La gran cuestión moral del feedback planteada desde el inicio de la comunicación de masas ha hecho que Internet con su capacidad de retroalimentación y, en principio, un mayor potencial entrópico en la emisión que el resto de los media, haya redimido a la comunicación mediática del estigma secular de la comunicación unidireccional. Ahora bien, eso no quiere decir en absoluto que Internet, como medio, esté más cercano de la forma de comunicación interpersonal que el resto de los medios de masas. Aunque esta hipótesis goce de buena salud desde hace décadas ( 9). La forma comunicativa que propician medios interactivos como Internet ha de ser calificada sin ambages como «de masas» –ya que la masa es también orteguiana y mcluhiana, entonces la velocidad, la entropía son tan consustanciales o conformadoras de la masa como la pasividad y la ausencia de feedback–.

El maculado «cara a cara»

Por otra parte, es necesario recordar algo obvio pero que tiende a omitirse intencionalmente: que la manipulación o la persuasión no están menos presentes en el cara a cara que en lo mediado, y que, la mayor parte de las veces, el feedback es condición sine qua non para que la influencia se consume (10); es decir, el feedback, es un elemento esencial en la comunicación persuasiva, una condición para que la misma alcance sus fines.

## LÍNEAS GUARDADAS:
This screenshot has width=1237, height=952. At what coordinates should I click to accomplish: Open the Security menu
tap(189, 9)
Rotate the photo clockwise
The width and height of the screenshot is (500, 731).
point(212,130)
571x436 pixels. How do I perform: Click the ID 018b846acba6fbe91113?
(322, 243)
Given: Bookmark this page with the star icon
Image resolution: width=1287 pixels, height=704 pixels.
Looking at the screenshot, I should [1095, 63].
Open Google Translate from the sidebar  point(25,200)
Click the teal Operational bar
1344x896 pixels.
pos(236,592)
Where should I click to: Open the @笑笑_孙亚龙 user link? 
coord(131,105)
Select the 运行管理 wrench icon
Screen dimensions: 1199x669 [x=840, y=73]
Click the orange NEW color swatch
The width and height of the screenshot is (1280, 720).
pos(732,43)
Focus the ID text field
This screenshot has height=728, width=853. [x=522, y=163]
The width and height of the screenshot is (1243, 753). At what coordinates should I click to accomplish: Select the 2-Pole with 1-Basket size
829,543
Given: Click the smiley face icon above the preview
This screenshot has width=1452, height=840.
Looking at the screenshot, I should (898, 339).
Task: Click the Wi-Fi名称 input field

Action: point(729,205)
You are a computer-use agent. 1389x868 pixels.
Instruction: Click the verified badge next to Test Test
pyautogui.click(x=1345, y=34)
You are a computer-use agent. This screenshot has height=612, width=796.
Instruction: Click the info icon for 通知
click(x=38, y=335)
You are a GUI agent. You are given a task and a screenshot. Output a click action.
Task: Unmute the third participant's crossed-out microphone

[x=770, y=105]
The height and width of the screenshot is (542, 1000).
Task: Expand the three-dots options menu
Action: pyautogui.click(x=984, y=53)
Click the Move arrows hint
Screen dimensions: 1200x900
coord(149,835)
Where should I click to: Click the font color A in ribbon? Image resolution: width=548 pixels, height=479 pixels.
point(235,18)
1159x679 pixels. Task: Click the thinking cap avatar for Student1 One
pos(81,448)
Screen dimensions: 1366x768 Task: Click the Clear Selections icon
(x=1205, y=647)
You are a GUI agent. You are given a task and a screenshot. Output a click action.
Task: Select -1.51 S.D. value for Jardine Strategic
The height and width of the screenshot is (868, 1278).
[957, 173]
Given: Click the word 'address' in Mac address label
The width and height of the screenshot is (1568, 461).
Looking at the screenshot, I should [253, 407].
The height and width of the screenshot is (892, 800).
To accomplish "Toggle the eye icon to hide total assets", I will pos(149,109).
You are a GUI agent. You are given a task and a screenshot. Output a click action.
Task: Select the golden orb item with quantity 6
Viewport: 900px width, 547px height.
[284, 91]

## TAREAS:
A – Indica si cada afirmación concuerda con el texto dado y responde sí o no, citando literalmente las palabras del texto que lo deciden: (i) Internet, como medio, está más cerca de la comunicación interpersonal que el resto de los medios de masas. (ii) La manipulación o la persuasión no están menos presentes en el cara a cara que en lo mediado. (iii) El feedback es un elemento esencial en la comunicación persuasiva.
B – Según el texto dado, ¿cómo ha de calificarse la forma comunicativa que propician medios interactivos como Internet?
C – Extrae literalmente del texto dado el fragmento que va desde "La gran cuestión" hasta "ausencia de feedback–.", ambos incluidos.
Las líneas no tienen ningún papel en esto.

## RESPUESTAS:
A –
(i) No: "eso no quiere decir en absoluto que Internet, como medio, esté más cercano de la forma de comunicación interpersonal que el resto de los medios de masas".
(ii) Sí: "la manipulación o la persuasión no están menos presentes en el cara a cara que en lo mediado".
(iii) Sí: "el feedback, es un elemento esencial en la comunicación persuasiva".

B – Ha de calificarse sin ambages como «de masas».

C –
La gran cuestión moral del feedback planteada desde el inicio de la comunicación de masas ha hecho que Internet con su capacidad de retroalimentación y, en principio, un mayor potencial entrópico en la emisión que el resto de los media, haya redimido a la comunicación mediática del estigma secular de la comunicación unidireccional. Ahora bien, eso no quiere decir en absoluto que Internet, como medio, esté más cercano de la forma de comunicación interpersonal que el resto de los medios de masas. Aunque esta hipótesis goce de buena salud desde hace décadas ( 9). La forma comunicativa que propician medios interactivos como Internet ha de ser calificada sin ambages como «de masas» –ya que la masa es también orteguiana y mcluhiana, entonces la velocidad, la entropía son tan consustanciales o conformadoras de la masa como la pasividad y la ausencia de feedback–.